2020年5月12日くらいから偽サイト騒動が起こっています。当社で最初に発見した報道は神戸新聞の記事である「神戸市HPとそっくりの偽サイト 情報抜き取りが目的か」で12日の22時頃に発信されたものになります。その後、続々と報道されるようになり地元では北海道新聞の記事である「札幌市公式HPなどの偽サイト確認 市が注意喚起」が14日の16時頃に発信されています。

実は当社で調査を続けるうちに「偽サイトではないのではないか?」という疑問が発生しました。理由としては「内容が完全に同期しているように見える」と言うことと「わざわざ偽サイトを作る理由が付きにくいくらいに多岐にわたっている」と言うことになります。要するに、通常はターゲットが絞られて偽サイトが作られるにもかかわらず、手当たり次第に作られているためターゲットが不明になっているという事になります。一気に大量生産をすれば発覚するのも早くなり、実際に効力を発揮する前に落とされて(テイクダウンされて)しまいます。

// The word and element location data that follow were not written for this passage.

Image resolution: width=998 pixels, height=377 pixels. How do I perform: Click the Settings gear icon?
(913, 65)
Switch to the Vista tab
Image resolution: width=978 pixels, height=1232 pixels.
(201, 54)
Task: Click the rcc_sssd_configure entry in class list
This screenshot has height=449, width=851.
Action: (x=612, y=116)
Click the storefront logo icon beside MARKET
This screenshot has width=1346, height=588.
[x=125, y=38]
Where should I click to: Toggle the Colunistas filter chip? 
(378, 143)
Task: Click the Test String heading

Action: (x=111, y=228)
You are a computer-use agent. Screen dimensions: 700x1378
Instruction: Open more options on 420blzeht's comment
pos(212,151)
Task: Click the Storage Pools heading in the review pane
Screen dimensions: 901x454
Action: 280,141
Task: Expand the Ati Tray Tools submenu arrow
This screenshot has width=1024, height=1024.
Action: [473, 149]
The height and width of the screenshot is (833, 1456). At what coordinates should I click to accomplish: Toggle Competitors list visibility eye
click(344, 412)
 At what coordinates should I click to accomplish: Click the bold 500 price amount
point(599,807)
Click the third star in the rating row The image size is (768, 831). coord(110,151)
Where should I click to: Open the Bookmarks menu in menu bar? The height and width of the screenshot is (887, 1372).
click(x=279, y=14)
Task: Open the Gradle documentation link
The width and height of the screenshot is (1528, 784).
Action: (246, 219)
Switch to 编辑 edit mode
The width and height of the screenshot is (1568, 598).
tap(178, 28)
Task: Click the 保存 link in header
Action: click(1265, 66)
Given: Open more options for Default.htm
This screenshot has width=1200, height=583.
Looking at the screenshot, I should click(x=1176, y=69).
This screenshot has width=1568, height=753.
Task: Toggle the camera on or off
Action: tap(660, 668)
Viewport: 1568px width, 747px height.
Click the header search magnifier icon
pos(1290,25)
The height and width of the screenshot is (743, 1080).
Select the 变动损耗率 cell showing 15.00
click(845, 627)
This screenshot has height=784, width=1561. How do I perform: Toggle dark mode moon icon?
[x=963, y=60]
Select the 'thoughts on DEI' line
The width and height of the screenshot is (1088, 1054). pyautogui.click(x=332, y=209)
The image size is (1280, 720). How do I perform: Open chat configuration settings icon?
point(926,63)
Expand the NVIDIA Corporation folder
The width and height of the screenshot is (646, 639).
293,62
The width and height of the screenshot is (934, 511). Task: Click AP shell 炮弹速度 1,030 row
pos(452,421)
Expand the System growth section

そう考えると、機械的とは言え大量生産する理由が見いだせません。

ちなみに、こんなツイートをしました。

3s3s.orgの時はドメイン名は固定されていて、ホスト名がサイト名になっていました。今回はサイトごとにドメイン名が別々に割り当てられているので巧妙ではあり、偽サイトを疑う理由はあります。でも、挙動や作成理由に疑問な点が多すぎて偽サイトとは言いにくい部分があります。実際、情報セキュリティ界では有名な高木浩光先生も偽サイトとの見方に疑問の声を上げています。

以上を総合的に判断して、当社では「偽サイトではない」という見解を示しておきます。

尚、被害に遭っている場合にはJPCERT/CCのインシデント対応依頼を提出することにより対応してもらうことは可能になっております。是非とも、御活用くださいますようお願い致します。